-
@ ⚡️2FakTor⚡️
2025-01-21 16:56:24
It turns out that Ubuntu Linux installations of Ubuntu 23.04, 22.04.3 LTS, and installs done since April 2023 that accepted the Snap version update haven't been following Ubuntu's own recommended security best practices for their security pocket configuration for packages.
A new Subiquity release [was issued](https://github.com/canonical/subiquity/releases/tag/23.09.1) to fix this problem while those on affected Ubuntu systems already installed are recommended to manually edit their `/etc/apt/sources.list` file.
If you didn't install MiniBolt recently, **you are affected by this bug**, and we need to fix that manually if not we want to install all since cero. Anyway, if you installed Minibolt recently, we recommend you review that.

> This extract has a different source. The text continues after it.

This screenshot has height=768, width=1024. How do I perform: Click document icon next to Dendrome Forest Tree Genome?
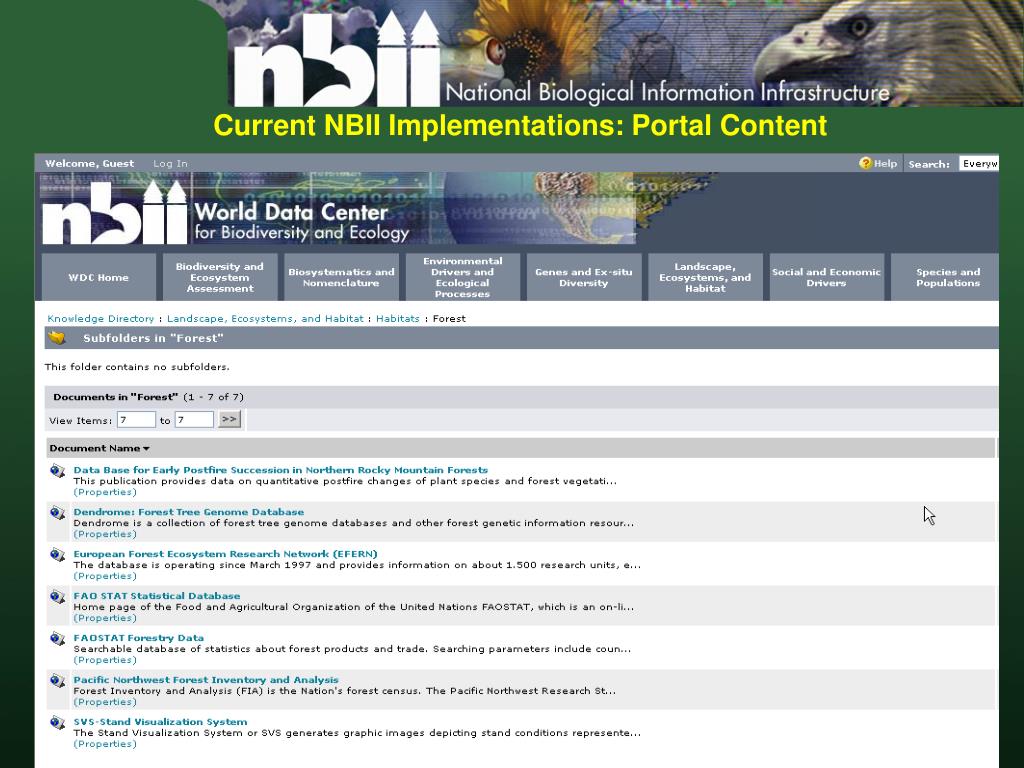tap(57, 513)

Follow these easy steps to review and fix this:
* Edit the `sources-list` file:
```
sudo nano /etc/apt/sources.list
```
* Search now for every line that includes '-security' (without quotes) (normally at the end of the file) and change the URL to --> http://security.ubuntu.com/ubuntu
~ > For example, from http://es.archive.ubuntu.com/ubuntu (or the extension corresponding to your country) to --> http://security.ubuntu.com/ubuntu
~> Real case, Spain location, **before fix**:
```
deb http://es.archive.ubuntu.com/ubuntu jammy-security main restricted
# deb-src http://es.archive.ubuntu.com/ubuntu jammy-security main restricted
deb http://es.archive.ubuntu.com/ubuntu jammy-security universe
# deb-src http://es.archive.ubuntu.com/ubuntu jammy-security universe
deb http://es.archive.ubuntu.com/ubuntu jammy-security multiverse
# deb-src http://es.archive.ubuntu.com/ubuntu jammy-security multiverse
```
**After fix:**
```
deb http://security.ubuntu.com/ubuntu jammy-security main restricted
# deb-src http://es.archive.ubuntu.com/ubuntu jammy-security main restricted
deb http://security.ubuntu.com/ubuntu jammy-security universe
# deb-src http://es.archive.ubuntu.com/ubuntu jammy-security universe
deb http://security.ubuntu.com/ubuntu jammy-security multiverse
# deb-src http://es.archive.ubuntu.com/ubuntu jammy-security multiverse
```
**Save and exit**
**Note:** If you have already these lines changed, you are not affected by this bug, and is not necessary to do anything. Simply exit the editor by doing Ctrl-X
* Finally, type the next command to refresh the repository pointers:
```
sudo apt update
```
* And optionally take the opportunity to update the system by doing:
```
sudo apt full-upgrade
```
More context:
* https://wiki.ubuntu.com/SecurityTeam/FAQ#What_repositories_and_pockets_should_I_use_to_make_sure_my_systems_are_up_to_date.3F
* https://bugs.launchpad.net/subiquity/+bug/2033977
* https://www.phoronix.com/news/Ubuntu-Security-Pocket-Issue